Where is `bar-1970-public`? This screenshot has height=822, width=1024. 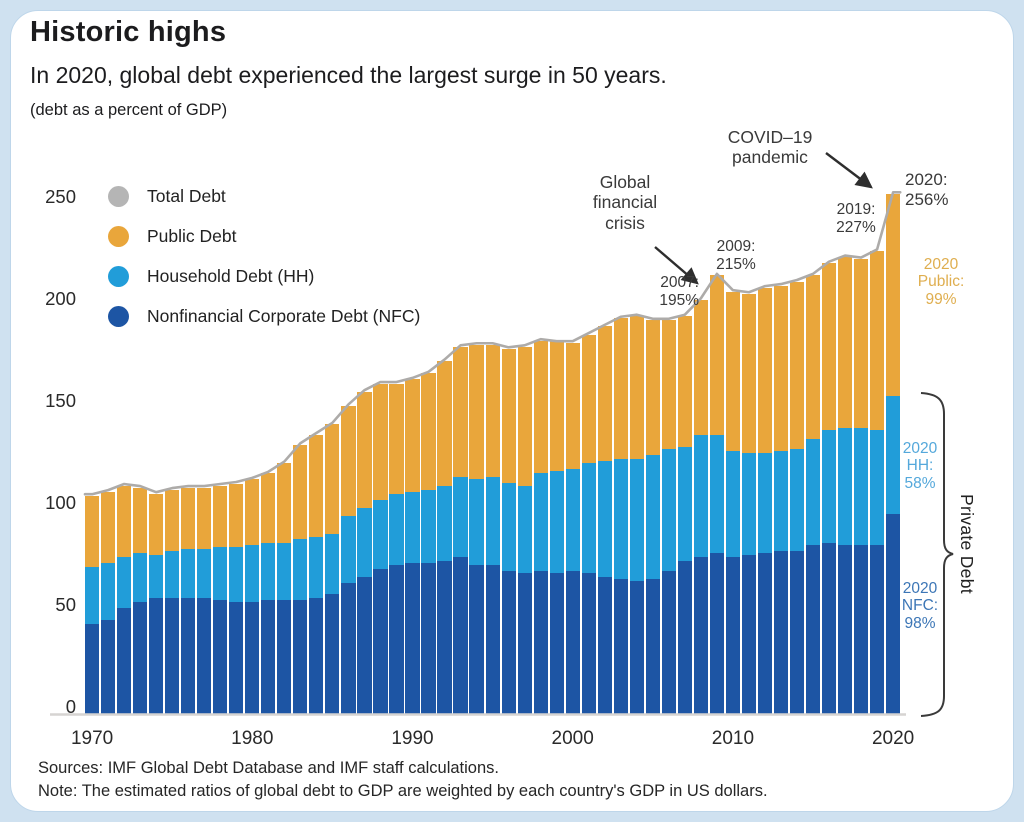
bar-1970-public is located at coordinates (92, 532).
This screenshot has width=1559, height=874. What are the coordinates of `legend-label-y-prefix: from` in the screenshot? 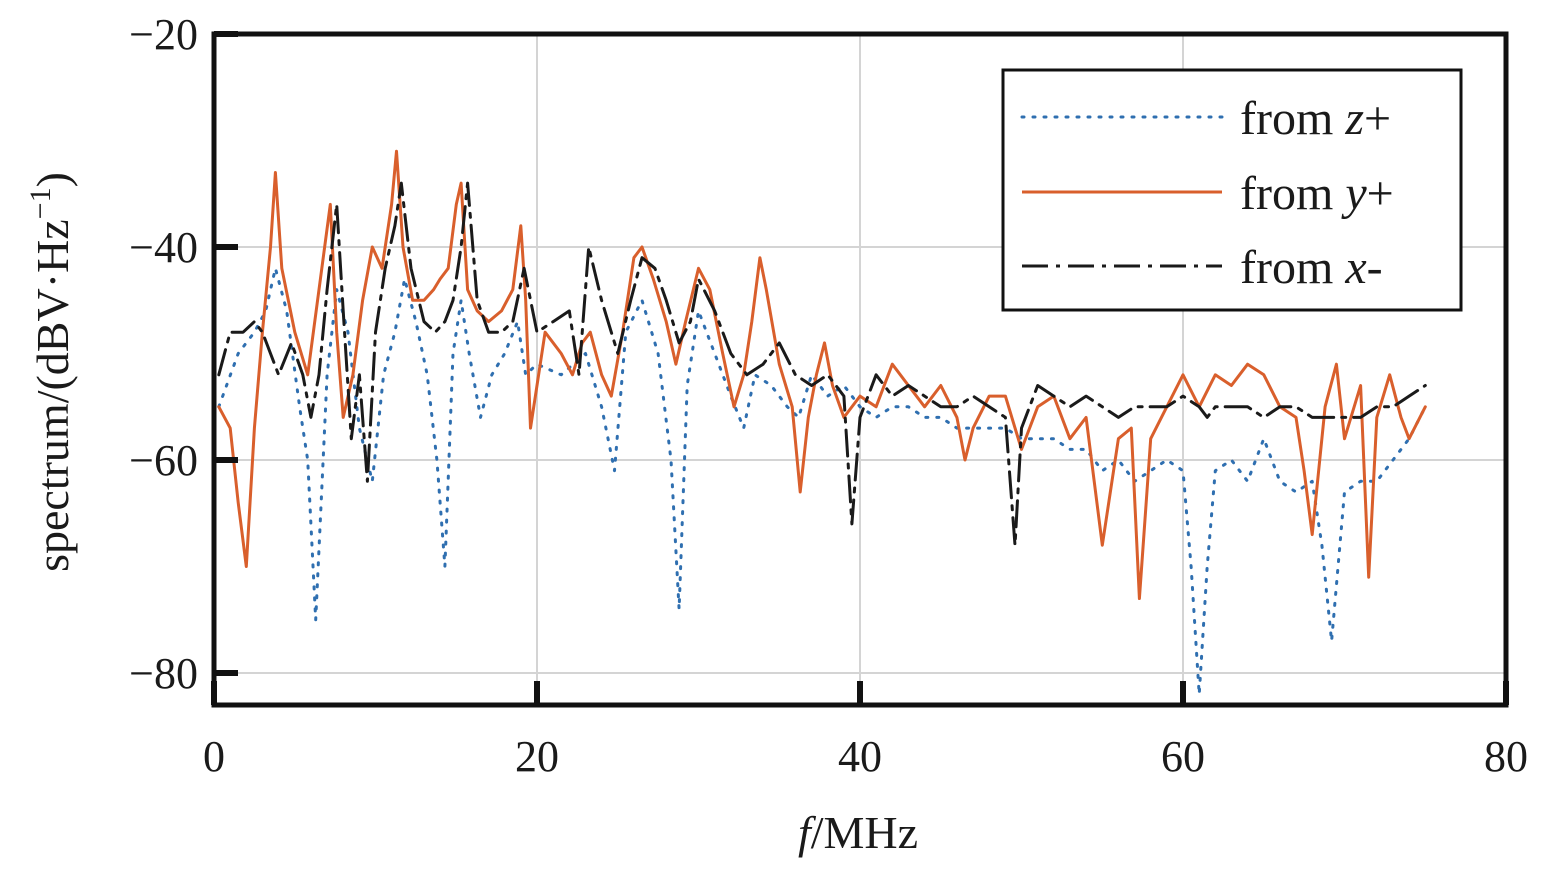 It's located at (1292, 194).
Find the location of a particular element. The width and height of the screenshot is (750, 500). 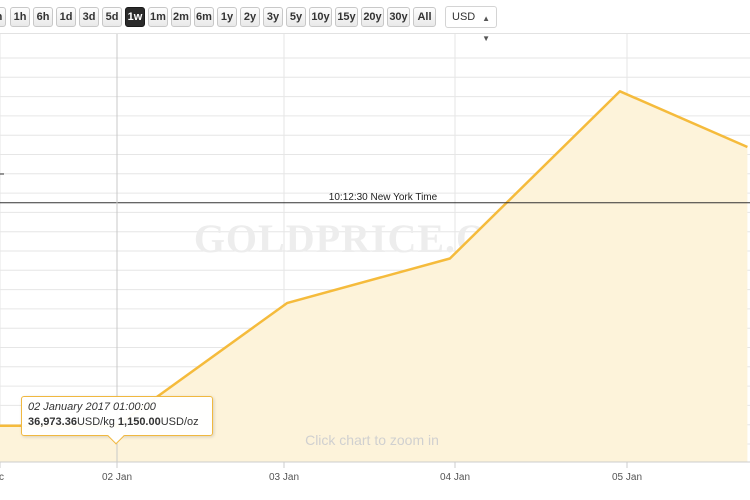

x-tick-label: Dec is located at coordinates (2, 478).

** Activity **
Rewrite the lines from the one containing "Find the location" through the end of the rows, replacing "particular" with "specific" and changing nothing else. Leave the pictures out of your answer.

** Problem solution **
Find the location of a specific element. The width and height of the screenshot is (750, 500). 

x-tick-label: Dec is located at coordinates (2, 478).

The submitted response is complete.